Collected data entries:
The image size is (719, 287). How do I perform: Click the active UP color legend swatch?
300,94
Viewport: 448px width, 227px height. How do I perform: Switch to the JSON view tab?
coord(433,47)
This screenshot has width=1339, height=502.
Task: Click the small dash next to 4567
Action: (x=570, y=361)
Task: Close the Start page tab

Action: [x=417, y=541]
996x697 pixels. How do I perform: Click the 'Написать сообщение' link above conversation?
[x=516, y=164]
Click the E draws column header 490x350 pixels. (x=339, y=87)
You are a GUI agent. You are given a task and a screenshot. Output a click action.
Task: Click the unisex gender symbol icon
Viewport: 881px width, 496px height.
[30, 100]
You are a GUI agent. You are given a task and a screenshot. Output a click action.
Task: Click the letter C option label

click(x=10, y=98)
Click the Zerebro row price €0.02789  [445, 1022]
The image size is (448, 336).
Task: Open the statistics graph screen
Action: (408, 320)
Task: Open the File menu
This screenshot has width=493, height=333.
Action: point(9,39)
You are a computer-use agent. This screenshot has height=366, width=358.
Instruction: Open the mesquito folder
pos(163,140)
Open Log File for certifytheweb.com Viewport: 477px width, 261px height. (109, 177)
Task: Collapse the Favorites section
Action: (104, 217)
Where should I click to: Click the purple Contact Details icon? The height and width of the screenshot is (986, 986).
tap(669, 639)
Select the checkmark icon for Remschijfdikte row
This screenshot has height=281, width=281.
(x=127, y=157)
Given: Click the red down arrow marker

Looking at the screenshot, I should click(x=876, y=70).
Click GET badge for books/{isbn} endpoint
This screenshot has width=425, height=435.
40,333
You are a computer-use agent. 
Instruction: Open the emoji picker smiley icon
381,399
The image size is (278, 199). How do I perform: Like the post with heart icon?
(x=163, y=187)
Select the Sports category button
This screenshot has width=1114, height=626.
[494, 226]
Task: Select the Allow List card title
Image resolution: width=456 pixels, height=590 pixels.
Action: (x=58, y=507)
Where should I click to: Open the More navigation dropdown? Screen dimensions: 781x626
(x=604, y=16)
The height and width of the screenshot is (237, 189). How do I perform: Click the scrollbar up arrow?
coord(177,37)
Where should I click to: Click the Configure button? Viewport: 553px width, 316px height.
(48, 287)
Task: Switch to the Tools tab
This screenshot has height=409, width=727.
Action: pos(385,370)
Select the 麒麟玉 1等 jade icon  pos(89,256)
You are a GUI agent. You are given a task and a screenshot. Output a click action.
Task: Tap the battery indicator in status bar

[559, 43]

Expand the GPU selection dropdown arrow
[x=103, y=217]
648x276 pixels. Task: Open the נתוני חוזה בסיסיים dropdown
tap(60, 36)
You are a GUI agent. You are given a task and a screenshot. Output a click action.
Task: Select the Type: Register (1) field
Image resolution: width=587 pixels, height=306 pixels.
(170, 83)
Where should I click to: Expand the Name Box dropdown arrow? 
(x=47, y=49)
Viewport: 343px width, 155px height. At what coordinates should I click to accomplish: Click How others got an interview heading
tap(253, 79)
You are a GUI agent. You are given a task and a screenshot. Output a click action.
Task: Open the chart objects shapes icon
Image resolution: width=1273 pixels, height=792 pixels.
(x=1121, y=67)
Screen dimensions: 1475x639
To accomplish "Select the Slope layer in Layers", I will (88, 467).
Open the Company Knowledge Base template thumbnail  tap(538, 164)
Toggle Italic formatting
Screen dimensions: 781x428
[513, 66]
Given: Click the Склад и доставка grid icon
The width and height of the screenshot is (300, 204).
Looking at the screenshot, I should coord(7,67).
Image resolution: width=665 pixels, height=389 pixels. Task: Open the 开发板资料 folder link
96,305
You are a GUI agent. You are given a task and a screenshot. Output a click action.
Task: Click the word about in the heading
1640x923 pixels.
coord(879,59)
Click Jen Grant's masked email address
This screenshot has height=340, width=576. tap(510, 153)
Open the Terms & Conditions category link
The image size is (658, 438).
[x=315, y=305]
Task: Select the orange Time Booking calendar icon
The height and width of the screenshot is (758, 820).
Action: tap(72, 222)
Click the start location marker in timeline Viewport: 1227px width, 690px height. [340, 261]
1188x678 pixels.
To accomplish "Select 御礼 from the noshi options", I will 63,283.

Your task: Figure out how many lines above hold "will", then give that number alone.

Written solution: 2